The first major land cessions by Dakota and Ojibwe people in what is now Minnesota coincided with the collapse of the fur trade. New owners of the American Fur Company – Ramsay Crooks, Henry Sibley and Hercules Dousman, with the Chouteau family of St. Louis – and other traders changed their business strategy from trading for furs to making treaties. They used powerful connections in the U.S. political system to ensure that when Dakota and Ojibwe people received compensation for ceded land, much of the cash would be used to pay fur trade debts.
The Dakota in their 1837 treaty received $16,000 in cash and goods up front, and promises of up to $40,000 per year for years to come. Their “relatives and friends” received $110,000, and fur traders received $90,000 in debt payments.

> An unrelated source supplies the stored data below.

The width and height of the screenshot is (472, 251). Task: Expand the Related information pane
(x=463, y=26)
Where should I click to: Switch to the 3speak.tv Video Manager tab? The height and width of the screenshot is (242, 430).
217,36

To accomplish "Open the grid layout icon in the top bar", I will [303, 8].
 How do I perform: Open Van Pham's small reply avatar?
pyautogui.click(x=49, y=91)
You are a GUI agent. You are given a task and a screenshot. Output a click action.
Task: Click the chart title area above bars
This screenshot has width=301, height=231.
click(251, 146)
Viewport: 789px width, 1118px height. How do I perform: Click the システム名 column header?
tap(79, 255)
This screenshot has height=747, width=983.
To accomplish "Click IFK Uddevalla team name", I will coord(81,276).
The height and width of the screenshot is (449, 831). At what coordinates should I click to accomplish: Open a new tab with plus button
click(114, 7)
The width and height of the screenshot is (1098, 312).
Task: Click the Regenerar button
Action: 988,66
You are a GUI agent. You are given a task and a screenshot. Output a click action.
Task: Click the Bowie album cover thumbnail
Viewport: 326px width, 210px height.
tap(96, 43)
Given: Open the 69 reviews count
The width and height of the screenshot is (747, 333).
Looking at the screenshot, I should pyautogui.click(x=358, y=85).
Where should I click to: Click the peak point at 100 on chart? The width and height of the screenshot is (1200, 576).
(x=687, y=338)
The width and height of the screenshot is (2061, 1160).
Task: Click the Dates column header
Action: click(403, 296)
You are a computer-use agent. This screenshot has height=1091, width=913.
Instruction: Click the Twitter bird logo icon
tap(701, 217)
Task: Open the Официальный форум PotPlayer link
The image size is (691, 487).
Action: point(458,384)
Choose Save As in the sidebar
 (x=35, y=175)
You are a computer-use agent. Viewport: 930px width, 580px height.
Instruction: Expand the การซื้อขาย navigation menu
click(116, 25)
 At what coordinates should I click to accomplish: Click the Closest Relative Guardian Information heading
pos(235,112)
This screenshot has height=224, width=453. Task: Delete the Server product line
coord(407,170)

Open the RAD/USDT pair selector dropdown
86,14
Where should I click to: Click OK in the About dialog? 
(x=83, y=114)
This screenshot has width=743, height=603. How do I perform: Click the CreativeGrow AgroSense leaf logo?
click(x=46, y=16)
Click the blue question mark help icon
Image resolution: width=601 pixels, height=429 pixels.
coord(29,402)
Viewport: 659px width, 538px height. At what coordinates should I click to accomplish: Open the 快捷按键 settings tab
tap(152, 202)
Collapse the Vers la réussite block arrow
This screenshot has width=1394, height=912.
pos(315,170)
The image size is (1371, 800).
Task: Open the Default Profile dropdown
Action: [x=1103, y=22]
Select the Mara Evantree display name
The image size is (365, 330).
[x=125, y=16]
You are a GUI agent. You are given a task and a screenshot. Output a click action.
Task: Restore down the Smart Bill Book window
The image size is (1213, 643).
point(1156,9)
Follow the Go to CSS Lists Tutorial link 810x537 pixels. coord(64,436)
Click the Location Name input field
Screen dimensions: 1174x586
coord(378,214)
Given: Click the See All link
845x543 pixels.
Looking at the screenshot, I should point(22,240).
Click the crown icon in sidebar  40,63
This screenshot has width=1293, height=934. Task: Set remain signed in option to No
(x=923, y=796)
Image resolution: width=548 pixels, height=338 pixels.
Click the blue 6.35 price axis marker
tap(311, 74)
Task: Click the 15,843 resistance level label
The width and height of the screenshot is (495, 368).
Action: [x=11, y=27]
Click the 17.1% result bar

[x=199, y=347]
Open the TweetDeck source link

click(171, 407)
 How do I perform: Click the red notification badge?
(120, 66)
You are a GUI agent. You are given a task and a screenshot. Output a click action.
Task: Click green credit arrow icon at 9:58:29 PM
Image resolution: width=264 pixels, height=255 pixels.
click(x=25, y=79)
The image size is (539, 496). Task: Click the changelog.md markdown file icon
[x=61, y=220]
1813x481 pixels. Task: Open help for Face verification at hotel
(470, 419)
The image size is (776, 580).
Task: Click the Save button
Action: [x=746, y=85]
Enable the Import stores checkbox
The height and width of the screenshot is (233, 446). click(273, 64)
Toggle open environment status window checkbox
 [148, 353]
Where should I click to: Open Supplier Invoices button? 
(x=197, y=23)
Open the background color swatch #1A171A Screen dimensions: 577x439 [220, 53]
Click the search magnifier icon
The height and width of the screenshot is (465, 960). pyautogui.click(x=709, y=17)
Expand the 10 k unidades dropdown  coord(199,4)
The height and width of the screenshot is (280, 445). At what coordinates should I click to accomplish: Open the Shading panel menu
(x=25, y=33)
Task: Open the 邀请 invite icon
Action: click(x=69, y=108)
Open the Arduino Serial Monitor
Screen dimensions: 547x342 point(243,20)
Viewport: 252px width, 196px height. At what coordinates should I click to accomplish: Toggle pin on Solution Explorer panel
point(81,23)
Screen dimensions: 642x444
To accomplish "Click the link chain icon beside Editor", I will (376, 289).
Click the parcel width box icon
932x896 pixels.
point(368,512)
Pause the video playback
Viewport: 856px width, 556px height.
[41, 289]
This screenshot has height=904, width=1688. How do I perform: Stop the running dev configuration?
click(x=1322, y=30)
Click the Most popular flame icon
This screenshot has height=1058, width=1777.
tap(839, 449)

The Ojibwe received $24,000 in cash, goods and services, retaining rights to use the land for hunting, fishing and other purposes. Their mixed-blood relatives (including men who signed treaties on behalf of the U.S.) received $100,000; and fur traders received $70,000. Traders William Aitkin, Lyman Warren, and Hercules Dousman are mentioned by name as intended recipients of debt payments.
The fur trade was not the only business interest at work in these treaties. The Ojibwe treaty, called the "White Pine Treaty," transferred millions of acres of timber to the U.S.:
Officials in the administration of President Martin Van Buren sought the land cession not to accommodate white settlers – whites were not demanding Chippewa land – but to enable lumbering on a large scale.—Ronald N. Satz, Chippewa Treaty Rights
The cession of pine forests led to abuses of Ojibwe timber rights for a century, as treaty signers Dousman, Warren, and Sibley– as well as many other powerful political figures – suddenly widened their business interests from the fur trade to timber. Ojibwe negotiators made it clear, however, that they were retaining rights to deciduous trees in the region (among other rights), going so far as to lay an oak leaf in front of U.S. negotiator Henry Dodge to clarify their point. In fact, extensive evidence indicates that the Ojibwe believed they were merely leasing use of the pine forests, and many refused to leave the ceded territory, preferring to stay and exercise the rights to land use that they retained in the treaty. An important US Supreme Court ruling in 1999 upheld those rights. (See Treaty of 1855.)
Another factor in the Ojibwe treaty was the reported presence of copper deposits in the ceded territory. Henry Dodge, the US treaty commissioner and later governor of Wisconsin, had made a fortune in lead mining and particularly noted the presence of mineral deposits in preparation for the treaty.